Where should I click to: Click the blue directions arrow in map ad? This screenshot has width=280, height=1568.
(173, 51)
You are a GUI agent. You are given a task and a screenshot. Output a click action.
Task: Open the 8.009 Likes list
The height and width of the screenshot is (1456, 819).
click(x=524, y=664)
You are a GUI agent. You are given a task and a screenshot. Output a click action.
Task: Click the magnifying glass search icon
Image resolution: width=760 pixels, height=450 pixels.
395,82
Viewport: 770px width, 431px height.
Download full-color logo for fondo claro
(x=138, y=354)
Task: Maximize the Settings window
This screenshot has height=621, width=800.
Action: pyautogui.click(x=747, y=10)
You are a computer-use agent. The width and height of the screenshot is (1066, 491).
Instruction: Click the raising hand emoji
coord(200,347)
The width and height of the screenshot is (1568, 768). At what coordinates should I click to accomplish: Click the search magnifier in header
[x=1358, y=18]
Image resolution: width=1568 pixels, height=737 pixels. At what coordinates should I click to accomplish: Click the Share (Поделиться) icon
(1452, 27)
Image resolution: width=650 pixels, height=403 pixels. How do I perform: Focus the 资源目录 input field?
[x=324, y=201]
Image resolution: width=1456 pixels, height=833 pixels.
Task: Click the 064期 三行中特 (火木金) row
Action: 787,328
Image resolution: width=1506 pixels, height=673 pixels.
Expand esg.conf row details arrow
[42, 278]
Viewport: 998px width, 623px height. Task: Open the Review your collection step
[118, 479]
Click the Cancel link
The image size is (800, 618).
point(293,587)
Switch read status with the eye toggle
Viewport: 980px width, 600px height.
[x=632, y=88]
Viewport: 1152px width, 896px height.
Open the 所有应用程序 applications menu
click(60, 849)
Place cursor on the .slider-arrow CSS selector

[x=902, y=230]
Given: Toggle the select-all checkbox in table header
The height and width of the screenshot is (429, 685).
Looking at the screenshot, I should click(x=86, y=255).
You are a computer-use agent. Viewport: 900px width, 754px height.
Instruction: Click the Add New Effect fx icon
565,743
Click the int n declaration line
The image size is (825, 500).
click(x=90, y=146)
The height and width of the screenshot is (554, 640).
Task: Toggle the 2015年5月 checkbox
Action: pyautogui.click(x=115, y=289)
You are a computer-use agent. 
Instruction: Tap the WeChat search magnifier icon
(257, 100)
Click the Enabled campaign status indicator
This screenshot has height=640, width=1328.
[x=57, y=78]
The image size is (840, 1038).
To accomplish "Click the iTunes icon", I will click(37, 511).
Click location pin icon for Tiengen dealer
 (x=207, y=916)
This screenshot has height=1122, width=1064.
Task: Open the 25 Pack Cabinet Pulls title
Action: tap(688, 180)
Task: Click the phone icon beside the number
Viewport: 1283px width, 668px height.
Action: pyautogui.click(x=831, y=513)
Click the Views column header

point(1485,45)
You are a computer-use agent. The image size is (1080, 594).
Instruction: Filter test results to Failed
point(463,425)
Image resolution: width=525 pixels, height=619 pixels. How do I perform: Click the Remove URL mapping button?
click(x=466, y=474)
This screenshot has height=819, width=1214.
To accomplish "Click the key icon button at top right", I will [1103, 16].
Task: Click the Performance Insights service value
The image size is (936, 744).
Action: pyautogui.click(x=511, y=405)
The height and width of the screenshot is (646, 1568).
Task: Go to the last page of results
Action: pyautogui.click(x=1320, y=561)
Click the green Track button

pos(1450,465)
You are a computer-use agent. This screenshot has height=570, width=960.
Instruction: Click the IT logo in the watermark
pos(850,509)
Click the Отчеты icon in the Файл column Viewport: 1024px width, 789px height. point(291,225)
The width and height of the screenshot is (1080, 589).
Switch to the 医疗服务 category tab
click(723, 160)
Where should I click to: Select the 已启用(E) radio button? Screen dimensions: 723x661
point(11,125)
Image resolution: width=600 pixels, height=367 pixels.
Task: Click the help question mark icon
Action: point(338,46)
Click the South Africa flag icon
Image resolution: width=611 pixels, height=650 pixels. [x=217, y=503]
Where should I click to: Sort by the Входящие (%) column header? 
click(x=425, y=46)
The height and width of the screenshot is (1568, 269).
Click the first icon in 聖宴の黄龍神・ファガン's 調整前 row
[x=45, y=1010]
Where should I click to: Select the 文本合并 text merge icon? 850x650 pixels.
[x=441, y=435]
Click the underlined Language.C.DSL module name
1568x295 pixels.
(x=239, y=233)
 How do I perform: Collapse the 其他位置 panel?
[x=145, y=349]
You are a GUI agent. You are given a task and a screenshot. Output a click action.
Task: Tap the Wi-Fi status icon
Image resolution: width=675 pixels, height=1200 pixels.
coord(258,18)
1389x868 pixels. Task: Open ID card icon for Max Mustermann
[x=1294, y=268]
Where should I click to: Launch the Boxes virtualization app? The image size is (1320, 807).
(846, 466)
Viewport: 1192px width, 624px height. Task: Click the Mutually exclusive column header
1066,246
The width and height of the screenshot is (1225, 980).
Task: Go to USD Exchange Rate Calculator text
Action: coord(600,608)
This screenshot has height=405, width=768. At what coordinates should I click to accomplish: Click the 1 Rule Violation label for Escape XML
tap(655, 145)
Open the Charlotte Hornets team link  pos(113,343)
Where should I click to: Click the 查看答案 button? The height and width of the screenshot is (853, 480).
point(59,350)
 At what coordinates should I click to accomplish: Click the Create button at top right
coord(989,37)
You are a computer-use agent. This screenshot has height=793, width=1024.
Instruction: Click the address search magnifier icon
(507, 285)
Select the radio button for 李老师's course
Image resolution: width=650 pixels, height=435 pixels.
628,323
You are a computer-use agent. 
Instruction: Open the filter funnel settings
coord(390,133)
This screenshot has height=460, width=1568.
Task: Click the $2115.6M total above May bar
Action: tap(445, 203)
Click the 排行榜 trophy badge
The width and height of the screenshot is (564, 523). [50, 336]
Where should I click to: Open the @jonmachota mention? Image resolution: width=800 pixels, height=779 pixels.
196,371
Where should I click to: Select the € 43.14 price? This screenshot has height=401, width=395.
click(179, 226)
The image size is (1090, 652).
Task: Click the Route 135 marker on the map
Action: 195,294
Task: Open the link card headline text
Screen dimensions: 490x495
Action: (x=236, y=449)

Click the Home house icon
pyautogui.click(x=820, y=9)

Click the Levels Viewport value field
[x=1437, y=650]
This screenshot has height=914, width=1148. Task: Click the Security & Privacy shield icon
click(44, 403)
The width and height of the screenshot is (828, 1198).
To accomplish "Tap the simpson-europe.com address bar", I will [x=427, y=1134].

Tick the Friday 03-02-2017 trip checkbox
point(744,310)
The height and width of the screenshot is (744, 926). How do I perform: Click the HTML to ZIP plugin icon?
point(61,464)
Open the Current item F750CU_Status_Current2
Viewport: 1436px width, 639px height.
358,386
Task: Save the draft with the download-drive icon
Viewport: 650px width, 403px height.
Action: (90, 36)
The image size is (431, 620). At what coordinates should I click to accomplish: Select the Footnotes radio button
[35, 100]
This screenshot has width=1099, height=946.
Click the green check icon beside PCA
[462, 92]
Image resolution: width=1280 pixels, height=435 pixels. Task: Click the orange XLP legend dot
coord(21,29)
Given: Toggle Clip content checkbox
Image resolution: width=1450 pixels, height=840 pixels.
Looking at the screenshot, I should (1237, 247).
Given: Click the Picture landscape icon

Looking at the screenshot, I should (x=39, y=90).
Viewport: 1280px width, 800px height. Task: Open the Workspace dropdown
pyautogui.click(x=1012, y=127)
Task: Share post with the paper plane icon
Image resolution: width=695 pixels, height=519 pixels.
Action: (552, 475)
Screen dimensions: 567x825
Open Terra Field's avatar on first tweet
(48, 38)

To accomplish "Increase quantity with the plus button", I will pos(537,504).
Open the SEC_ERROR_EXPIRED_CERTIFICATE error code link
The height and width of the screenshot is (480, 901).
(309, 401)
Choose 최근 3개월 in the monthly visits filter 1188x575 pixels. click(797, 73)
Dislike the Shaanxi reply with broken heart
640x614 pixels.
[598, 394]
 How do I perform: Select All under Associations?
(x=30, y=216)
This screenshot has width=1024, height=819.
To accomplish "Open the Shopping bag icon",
——
• Exercise description: Exactly repeat the lines above, from the opening line through the one with "Task: Open the 8.009 Likes list", and include nothing else.

• Exercise output:
Where should I click to: Click the blue directions arrow in map ad? This screenshot has width=280, height=1568.
(173, 51)
You are a GUI agent. You are given a task and a screenshot. Output a click action.
Task: Open the 8.009 Likes list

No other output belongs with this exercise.